#### To do:
Determine which lines of the records include the word "Expand", and copy them.

#### Records to use:
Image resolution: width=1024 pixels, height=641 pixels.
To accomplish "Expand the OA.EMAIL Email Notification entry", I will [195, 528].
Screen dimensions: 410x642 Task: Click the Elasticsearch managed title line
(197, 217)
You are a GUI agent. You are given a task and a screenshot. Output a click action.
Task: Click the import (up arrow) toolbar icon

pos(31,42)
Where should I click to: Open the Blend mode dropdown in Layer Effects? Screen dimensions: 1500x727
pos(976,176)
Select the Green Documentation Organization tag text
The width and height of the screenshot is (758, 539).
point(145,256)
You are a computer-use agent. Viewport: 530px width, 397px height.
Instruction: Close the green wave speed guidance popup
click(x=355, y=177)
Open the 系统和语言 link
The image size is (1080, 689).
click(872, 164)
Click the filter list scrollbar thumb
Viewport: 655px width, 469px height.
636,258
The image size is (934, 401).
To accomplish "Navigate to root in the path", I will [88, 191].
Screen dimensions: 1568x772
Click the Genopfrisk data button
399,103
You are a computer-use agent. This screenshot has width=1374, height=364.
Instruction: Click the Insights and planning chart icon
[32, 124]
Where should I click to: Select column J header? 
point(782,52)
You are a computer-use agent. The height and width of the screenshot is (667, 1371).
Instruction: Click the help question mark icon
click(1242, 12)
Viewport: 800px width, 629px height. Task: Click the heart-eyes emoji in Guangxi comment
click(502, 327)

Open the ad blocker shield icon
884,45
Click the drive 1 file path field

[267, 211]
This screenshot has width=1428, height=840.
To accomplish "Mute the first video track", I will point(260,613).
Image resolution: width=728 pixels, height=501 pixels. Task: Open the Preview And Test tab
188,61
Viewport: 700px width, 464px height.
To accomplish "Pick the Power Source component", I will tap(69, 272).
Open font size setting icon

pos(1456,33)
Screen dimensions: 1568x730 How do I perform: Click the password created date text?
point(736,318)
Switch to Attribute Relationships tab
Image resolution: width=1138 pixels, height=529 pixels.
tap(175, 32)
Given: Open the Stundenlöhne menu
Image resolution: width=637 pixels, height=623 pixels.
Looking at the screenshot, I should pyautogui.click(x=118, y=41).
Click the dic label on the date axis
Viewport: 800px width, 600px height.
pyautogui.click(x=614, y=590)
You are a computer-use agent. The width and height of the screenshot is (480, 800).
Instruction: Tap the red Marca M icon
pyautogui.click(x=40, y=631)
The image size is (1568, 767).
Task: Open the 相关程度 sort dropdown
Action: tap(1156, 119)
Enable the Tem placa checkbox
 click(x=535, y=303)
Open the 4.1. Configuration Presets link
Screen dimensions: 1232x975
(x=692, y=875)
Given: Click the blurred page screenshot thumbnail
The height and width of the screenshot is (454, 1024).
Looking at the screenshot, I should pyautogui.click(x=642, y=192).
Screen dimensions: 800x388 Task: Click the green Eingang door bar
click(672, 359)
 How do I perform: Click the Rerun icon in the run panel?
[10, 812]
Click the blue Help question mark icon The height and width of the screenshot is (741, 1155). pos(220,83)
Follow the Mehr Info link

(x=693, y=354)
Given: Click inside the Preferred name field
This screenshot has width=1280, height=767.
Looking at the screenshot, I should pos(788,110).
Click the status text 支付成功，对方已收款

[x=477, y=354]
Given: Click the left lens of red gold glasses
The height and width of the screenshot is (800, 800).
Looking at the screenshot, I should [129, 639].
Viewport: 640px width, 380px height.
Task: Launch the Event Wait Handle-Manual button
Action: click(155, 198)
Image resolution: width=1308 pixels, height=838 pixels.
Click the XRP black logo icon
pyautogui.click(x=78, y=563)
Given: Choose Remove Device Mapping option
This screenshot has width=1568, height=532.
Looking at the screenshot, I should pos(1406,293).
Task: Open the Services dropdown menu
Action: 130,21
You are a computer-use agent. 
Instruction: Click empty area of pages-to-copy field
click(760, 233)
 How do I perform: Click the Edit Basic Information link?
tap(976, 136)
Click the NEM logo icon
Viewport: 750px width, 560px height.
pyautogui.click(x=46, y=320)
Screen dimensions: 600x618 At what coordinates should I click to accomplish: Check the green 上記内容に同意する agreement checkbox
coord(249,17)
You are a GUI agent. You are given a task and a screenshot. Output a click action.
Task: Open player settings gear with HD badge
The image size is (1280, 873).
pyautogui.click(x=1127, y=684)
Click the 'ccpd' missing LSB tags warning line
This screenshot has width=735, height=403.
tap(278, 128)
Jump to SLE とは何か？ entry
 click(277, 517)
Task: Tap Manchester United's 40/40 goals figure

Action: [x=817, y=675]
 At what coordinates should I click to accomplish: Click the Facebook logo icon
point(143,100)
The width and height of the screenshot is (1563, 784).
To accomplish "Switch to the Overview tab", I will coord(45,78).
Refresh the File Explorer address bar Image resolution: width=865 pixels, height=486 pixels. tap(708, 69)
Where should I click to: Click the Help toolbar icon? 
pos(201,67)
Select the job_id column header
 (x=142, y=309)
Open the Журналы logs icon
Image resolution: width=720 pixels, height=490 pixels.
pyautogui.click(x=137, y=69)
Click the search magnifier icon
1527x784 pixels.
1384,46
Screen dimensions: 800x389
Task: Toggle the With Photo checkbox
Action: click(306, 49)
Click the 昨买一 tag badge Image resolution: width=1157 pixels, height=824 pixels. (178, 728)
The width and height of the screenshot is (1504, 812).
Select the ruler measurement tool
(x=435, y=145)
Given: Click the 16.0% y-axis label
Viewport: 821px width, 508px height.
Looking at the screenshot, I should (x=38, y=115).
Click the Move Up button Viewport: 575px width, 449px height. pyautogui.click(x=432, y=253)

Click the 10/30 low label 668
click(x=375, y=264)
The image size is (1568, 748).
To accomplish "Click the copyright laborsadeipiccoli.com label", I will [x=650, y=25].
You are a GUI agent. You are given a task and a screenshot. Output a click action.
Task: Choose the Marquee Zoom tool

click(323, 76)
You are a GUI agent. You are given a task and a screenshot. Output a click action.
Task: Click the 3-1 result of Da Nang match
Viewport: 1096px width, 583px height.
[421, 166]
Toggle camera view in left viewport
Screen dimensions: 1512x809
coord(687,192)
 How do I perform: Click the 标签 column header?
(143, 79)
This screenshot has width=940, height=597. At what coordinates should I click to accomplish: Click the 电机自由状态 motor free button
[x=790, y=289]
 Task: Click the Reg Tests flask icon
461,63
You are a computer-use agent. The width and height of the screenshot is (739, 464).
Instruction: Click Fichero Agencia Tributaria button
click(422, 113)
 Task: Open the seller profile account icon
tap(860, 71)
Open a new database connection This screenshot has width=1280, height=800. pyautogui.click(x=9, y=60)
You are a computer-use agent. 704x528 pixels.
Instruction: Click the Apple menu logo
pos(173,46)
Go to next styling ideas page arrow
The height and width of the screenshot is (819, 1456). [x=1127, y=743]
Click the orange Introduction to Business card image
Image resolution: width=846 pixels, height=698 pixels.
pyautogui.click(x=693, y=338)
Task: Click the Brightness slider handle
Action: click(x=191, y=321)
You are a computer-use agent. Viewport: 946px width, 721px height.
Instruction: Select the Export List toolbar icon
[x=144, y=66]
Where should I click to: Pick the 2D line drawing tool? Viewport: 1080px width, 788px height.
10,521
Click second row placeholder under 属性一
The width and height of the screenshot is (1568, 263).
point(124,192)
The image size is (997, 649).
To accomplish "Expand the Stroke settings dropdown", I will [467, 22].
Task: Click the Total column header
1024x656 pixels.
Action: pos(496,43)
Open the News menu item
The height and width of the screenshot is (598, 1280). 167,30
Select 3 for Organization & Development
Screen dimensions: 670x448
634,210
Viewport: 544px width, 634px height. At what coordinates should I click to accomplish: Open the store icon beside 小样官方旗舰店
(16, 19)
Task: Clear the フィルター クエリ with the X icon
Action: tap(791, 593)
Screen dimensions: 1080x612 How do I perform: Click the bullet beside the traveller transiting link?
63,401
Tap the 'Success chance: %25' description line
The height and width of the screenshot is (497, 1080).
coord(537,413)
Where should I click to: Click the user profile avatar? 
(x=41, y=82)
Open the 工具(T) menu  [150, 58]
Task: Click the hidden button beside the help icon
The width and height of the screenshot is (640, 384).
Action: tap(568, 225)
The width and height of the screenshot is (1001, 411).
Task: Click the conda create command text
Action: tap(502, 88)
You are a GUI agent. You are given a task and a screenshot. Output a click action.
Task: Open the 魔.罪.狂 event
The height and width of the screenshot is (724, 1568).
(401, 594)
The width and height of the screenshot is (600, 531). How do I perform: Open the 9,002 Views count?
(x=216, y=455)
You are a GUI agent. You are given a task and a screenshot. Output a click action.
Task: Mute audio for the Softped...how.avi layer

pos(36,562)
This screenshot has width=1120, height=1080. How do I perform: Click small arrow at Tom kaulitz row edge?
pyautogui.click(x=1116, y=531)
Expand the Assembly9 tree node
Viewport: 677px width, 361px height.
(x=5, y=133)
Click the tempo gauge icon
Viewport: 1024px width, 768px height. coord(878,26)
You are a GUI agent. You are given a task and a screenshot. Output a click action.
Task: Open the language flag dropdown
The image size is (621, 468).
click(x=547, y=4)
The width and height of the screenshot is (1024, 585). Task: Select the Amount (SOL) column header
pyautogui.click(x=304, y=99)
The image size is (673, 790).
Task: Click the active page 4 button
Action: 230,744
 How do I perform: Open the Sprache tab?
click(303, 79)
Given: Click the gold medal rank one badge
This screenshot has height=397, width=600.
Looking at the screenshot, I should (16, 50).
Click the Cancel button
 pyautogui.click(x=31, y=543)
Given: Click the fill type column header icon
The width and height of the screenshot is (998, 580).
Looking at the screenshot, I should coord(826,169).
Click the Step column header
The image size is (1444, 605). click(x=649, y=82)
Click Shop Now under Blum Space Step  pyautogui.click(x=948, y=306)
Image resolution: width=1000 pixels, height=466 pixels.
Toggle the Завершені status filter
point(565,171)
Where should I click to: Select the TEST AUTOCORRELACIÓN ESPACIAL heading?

#### Answer section:
To accomplish "Expand the OA.EMAIL Email Notification entry", I will [195, 528].
To accomplish "Expand the Stroke settings dropdown", I will [467, 22].
Expand the Assembly9 tree node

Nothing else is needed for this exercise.